Cet objectif est l’expression de mécanismes politico-diplomatiques qui s’ajoutent aux discussions des experts techniques. Dans le cadre de la coordination interministérielle, le MEAE à un rôle de facilitateur ; il aide à créer des mesures de confiance qui permettent de gérer la crise de manière plus sereine par des mécanismes bilatéraux ou multilatéraux. Grâce à la mise en place de cette doctrine, les Etats connaissent leur interlocuteur à l'avance, savent de quelle façon transmettre des informations. Définir les agissements à l’avance, réfléchir en amont, permet ainsi d’adopter le meilleur comportement en cas de crise et ainsi de la gérer au mieux.

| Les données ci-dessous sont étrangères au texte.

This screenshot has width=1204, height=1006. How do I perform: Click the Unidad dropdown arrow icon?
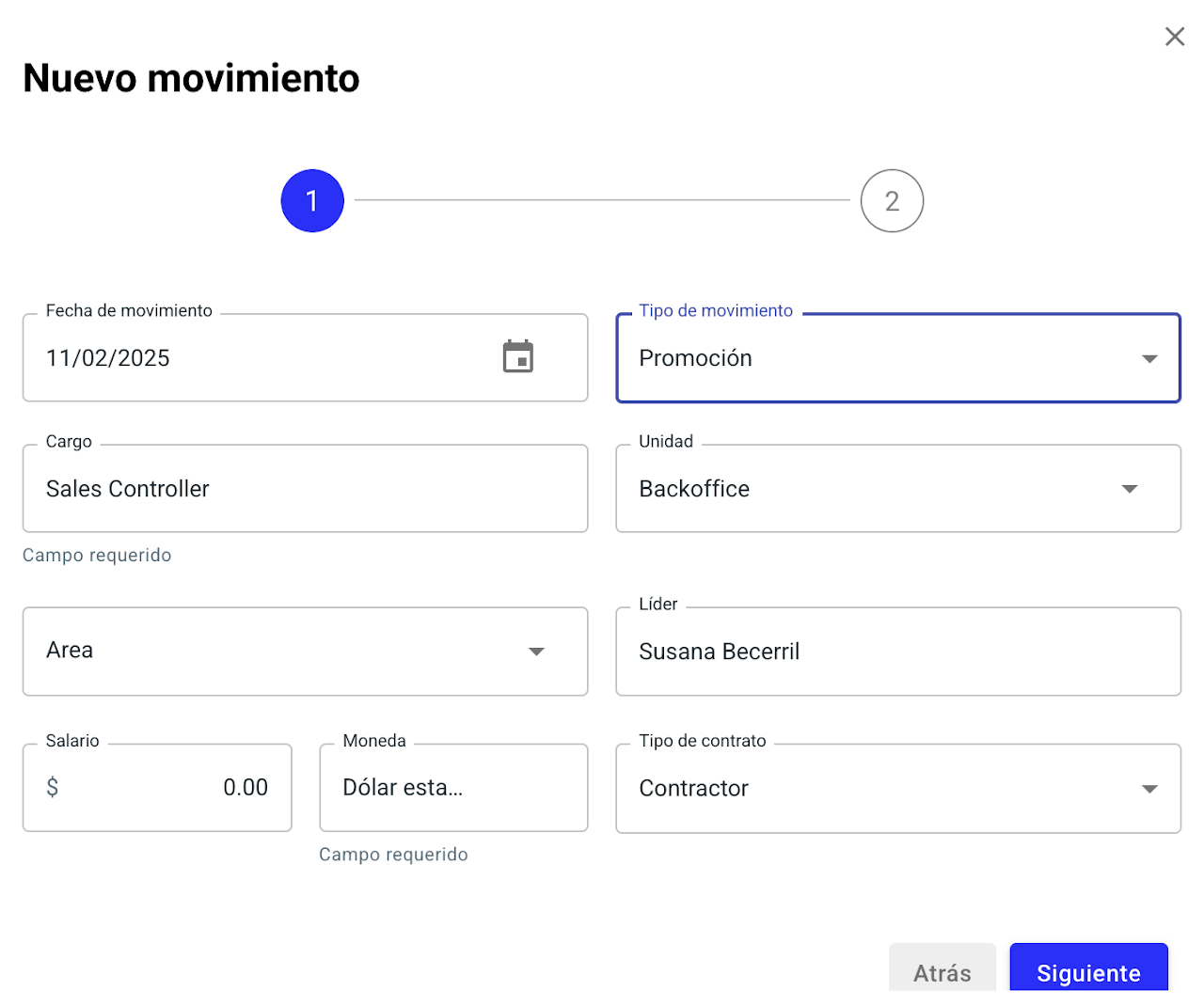1129,489
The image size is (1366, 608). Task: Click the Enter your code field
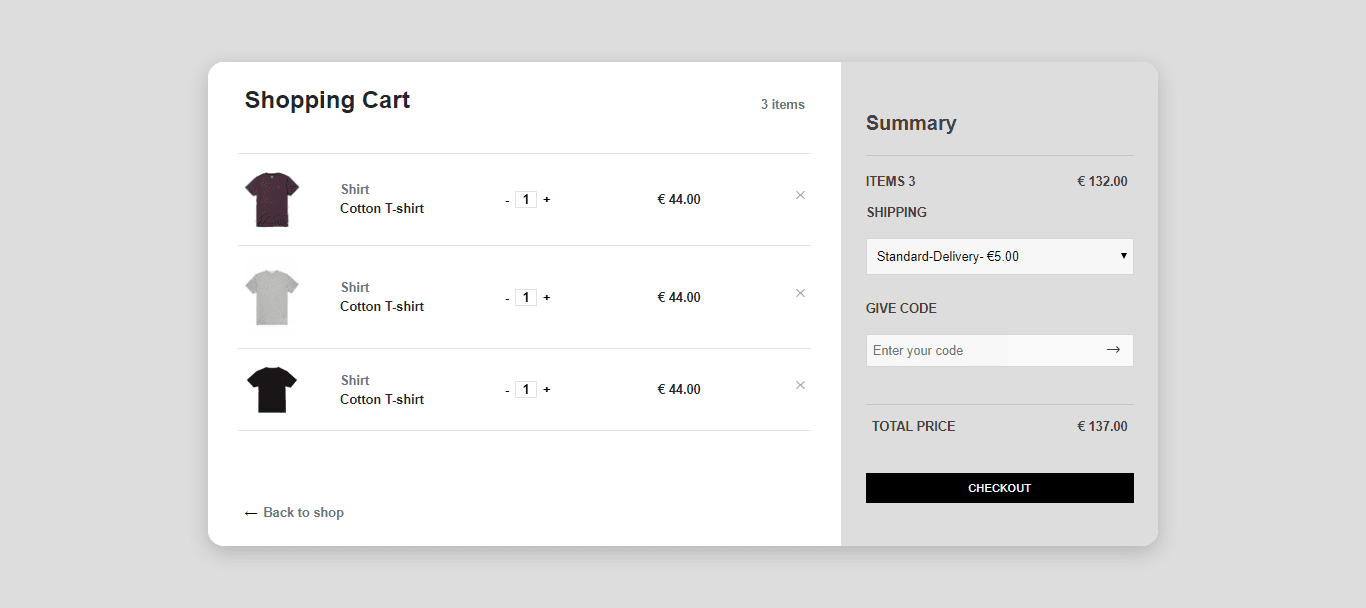click(x=960, y=350)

La France a, par exemple, travaillé au renforcement de sa gouvernance et a réfléchi à l’interprétation du droit international dans le cyberespace, notamment pour comprendre les leviers disponibles en cas de crises internationales cyber.

 

  • La régulation du cyberespace

Cet objectif doit permettre de définir les normes applicables dans cet environnement. Le cyberespace est souvent perçu, à tort, comme une zone de non droit ; mais le droit international s'applique dans le cyberespace comme il trouve à s'appliquer dans les espaces maritimes ou terrestres. Il faut pourtant comprendre comment ces règles s'appliquent dans le cyberespace. « Existe-t-il un droit de légitime défense dans le cas d'une cyber-attaque comme cela pourrait être le cas pour une agression armée ? »

En réponse à cette question, certains États estiment que la légitime défense s’applique, d'autres non. Cette disparité souligne l’importance de la coopération et du dialogue.

Plusieurs cycles de négociation concernant les normes de comportements à adopter dans cet espace se sont mises en place au niveau des Nations unies. En 2013, l’applicabilité du droit international au cyberespace a été reconnue, puis en 2015, onze normes de comportements responsables, juridiquement non-contraignantes, ont été adoptées. On retrouve parmi ces normes l’interdiction d’attaquer les CERT, l’obligation de protéger les infrastructures critiques et la gestion responsable des vulnérabilités par les Etats.

Ces décisions sont prises au cours de négociations qui regroupent vingt-cinq experts gouvernementaux désignés par le secrétaire général des Nations unies. Ces experts se réunissent quatre fois par an pour discuter de toutes les questions relatives à la gouvernance dans le cyberespace. Lors de la dernière séance, les Etats n’ont pas réussi à trouver un consensus : certains États se sont opposés à l'applicabilité du droit international humanitaire au cyberespace, car ils estiment que cela entrainerait une "militarisation" trop importance de cet espace.  

Après ces négociations internationales infructueuses, la France a décidé de mettre l'accent sur la responsabilité des acteurs privés. Ces derniers possédant une large part de l'infrastructure d'internet, il devient nécessaire pour les États de les considérer dans les discussions à venir. En effet, certains acteurs privés, par leur poids, ont acquis un rôle systémique ; une faille dans leur produit peut alors avoir des conséquences considérables à l’échelle planétaire.

De ce fait, des normes non-contraignantes ont été mises en place pour les acteurs non-étatiques. En novembre 2018, l’« Appel de Paris pour la confiance et la sécurité dans le cyberespace » a proposé un plan d’action au niveau international tout en émettant des recommandations. Ce texte politique, soutenu par plusieurs Etats mais aussi des centaines entreprises privées et des acteurs de la société civile, a permis de fédérer un certain nombre d’acteurs et de faire un premier pas vers l’opérationnalisation des normes.